TCCE works tirelessly to bring together cultural and creative practitioners, researchers and other Higher Education professionals, as well as sectors, such as health, around issues of common interest, concern and purpose. Creating platforms for knowledge exchange across sectors and disciplines, and the generation of social, cultural, environmental and economic impact run to the very core of our work.

TCCE’s Conferences and Symposia

TCCE’s Conferences and Symposia bring people from Higher Education, the arts and cultural sectors and indeed sectors beyond together around issues of mutual concern and interest.

Back in 2007, we held our first major conference, The Art of Partnerships.
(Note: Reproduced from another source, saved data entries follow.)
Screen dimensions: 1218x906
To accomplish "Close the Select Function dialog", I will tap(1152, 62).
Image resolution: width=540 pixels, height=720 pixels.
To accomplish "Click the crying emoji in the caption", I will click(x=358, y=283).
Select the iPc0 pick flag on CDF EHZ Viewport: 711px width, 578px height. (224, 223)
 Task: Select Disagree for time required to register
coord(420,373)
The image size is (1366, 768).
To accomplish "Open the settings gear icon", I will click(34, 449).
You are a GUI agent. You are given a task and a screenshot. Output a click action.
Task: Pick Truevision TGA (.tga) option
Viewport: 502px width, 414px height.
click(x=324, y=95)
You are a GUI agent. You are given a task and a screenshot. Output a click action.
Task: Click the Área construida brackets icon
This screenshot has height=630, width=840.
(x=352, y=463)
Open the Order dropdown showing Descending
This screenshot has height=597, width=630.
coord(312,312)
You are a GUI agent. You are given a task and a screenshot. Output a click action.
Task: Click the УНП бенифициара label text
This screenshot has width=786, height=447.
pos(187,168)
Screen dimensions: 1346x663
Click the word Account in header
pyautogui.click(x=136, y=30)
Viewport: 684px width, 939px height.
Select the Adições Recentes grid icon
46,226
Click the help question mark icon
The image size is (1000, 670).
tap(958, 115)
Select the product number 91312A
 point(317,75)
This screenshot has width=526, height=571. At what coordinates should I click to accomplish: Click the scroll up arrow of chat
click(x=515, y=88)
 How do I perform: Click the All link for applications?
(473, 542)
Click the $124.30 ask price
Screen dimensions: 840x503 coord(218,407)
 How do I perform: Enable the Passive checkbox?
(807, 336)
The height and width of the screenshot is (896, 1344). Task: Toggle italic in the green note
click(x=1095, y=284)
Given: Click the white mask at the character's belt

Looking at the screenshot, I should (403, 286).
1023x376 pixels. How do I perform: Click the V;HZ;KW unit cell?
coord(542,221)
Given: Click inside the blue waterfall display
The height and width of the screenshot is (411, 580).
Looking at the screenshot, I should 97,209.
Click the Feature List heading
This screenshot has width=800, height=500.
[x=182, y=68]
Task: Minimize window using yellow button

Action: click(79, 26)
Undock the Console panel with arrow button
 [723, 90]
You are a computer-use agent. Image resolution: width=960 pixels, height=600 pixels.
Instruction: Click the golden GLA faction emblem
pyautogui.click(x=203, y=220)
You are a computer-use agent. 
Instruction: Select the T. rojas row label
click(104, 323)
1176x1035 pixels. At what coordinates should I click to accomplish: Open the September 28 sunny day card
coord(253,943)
Other conferences have included: Culture and Consequence (2008) with King’s College London, Beyond the Academy: Research as Exhibition (2010) in collaboration with Tate Britain, Connectivity, Values and Interventions (2012) with the British Library, Making the Extraordinary (2013) with Cass Business School and Culture, Creativity and the Academy, Building a New ‘Grand Partnership’ (2014) and Culture, Creativity and the Academy: Exploring the New Normal (2015) both with Guildhall School of Music and Drama, Exit Velocity: Supercharge your academic career (2016) with the University of West London, Complex Webs: Exploring Connections Between Universities and the Arts and Creative Sectors (2016) as part of London Design Festival and Refresh, Reboot, Retool: new imaginaries for challenging times (2018) and Beyond Resilience: Co-designing our Creative Futures (2019) with Bluecoat Liverpool as part of our Boosting Resilience Programme.

Our conferences are carefully and imaginatively curated events designed to encourage debate, conversation, knowledge exchange and co-creation around big challenges areas such as health, place, diversity and environment.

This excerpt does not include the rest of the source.